COVID-19 ha puesto en evidencia la necesidad urgente de una política fiscal para dotar de capacidades los servicios de salud pública ante la falta de capacidades presupuestales y dar una mayor cantidad de recursos presupuestarios, para que el gobierno pueda hacer frente a contingencias como la actual. Así, es necesaria la implementación de una política fiscal expansiva que ayude a disminuir los daños de la crisis, tanto sanitaria como económica.

Desde la década de 1980, el Estado mexicano ha vivido una reducción tajante del gasto público y de la intervención del estatal en cuestiones de atención básica. Ejemplo claro en México se da en 1985 cuando Miguel de la Madrid, aplica un "ajuste estructural", reduciendo significativamente el presupuesto de las unidades de salud y, seguido por Ernesto Zedillo en 1995 con la reforma al Seguro Social, dándole el manejo de los fondos de pensiones a entidades financieras privadas.

Para datos más actuales, esta reducción del aparato estatal en México en temas como la provisión de Salud Pública se puede ver reflejado en el presupuesto de egresos de la federación para 2020, donde el gasto destinado al sector salud experimenta apenas un aumento de 2.6% en relación al Producto Interno Bruto (PIB), cifra muy por debajo del 6% sugerido por la Organización Mundial de la Salud (OMS).

Estas bajas asignaciones a diferentes rubros vuelven impostergable la implementación de una nueva política fiscal para dotar de capacidad real al Estado para cumplir funciones tradicionales asumidas por esta institución como la salud pública, la atención a adultos mayores en épocas de crisis, como la que conllevó la propagación del coronavirus.

COVID-19 está desafiando la lógica de disminución de impuestos y, por ende, de las capacidades para incidir del aparato estatal y ha hecho evidente la necesidad por preservar y proteger la existencia de sectores como el de salud pública para una respuesta certera ante emergencias sanitarias.

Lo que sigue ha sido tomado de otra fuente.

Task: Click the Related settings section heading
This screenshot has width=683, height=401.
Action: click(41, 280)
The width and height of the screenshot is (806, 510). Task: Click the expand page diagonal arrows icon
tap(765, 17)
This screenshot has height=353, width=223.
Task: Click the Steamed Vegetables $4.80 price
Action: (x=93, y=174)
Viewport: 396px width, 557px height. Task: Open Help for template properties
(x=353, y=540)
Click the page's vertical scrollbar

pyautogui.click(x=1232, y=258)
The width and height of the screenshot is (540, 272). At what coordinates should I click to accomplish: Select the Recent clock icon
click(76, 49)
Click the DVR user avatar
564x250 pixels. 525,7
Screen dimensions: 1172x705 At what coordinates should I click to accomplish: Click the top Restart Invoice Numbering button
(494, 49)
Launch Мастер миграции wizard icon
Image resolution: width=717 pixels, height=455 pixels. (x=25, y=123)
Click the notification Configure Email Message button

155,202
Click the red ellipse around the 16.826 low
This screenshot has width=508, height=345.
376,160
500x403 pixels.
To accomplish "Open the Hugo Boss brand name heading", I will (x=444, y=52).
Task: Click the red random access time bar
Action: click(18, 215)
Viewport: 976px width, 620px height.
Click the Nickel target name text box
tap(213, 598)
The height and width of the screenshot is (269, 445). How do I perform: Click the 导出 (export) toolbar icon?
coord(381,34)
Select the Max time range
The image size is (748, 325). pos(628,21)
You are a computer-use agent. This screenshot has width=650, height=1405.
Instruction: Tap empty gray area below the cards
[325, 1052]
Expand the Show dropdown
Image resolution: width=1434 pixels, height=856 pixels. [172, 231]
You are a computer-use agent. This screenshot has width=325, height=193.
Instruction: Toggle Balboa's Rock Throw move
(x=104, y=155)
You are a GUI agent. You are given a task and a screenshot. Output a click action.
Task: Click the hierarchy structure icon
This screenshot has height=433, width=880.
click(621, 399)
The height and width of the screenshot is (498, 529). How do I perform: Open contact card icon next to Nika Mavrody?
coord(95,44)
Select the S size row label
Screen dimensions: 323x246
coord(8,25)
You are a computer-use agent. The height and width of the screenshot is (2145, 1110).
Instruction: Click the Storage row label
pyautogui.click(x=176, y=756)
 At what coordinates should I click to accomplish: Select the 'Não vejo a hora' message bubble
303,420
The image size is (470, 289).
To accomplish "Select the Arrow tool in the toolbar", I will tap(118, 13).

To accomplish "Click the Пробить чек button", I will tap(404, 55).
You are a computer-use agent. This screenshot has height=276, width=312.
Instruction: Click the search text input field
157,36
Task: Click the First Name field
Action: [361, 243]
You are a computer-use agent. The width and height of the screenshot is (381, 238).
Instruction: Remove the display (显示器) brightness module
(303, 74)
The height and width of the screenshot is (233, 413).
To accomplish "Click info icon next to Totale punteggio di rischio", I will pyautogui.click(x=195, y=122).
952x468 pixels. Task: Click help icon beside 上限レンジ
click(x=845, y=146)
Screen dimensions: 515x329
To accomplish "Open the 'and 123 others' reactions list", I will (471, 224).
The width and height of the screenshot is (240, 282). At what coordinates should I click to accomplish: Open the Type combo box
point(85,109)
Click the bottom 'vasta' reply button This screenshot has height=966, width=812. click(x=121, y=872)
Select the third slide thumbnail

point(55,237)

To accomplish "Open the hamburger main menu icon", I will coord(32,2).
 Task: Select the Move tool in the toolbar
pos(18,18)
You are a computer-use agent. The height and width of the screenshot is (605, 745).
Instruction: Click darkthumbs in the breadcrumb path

Por parte del Banco de México (Banxico), ya ha habido múltiples intervenciones en cuanto a política monetaria para aminorar los estragos del coronavirus, no obstante, falta una política fiscal expansiva para evitar un daño económico y de salud mayor.

Coronavirus obliga a repensar los sistemas de salud y los peligros de no dotar con presupuesto y capacidades al Estado para afrontarlos. Se debe aumentar el gasto estatal para poder incidir de mejor manera en los intentos por recomponer el equilibrio entre la sociedad con una nueva política fiscal que respalde ese aumento en el gasto gubernamental.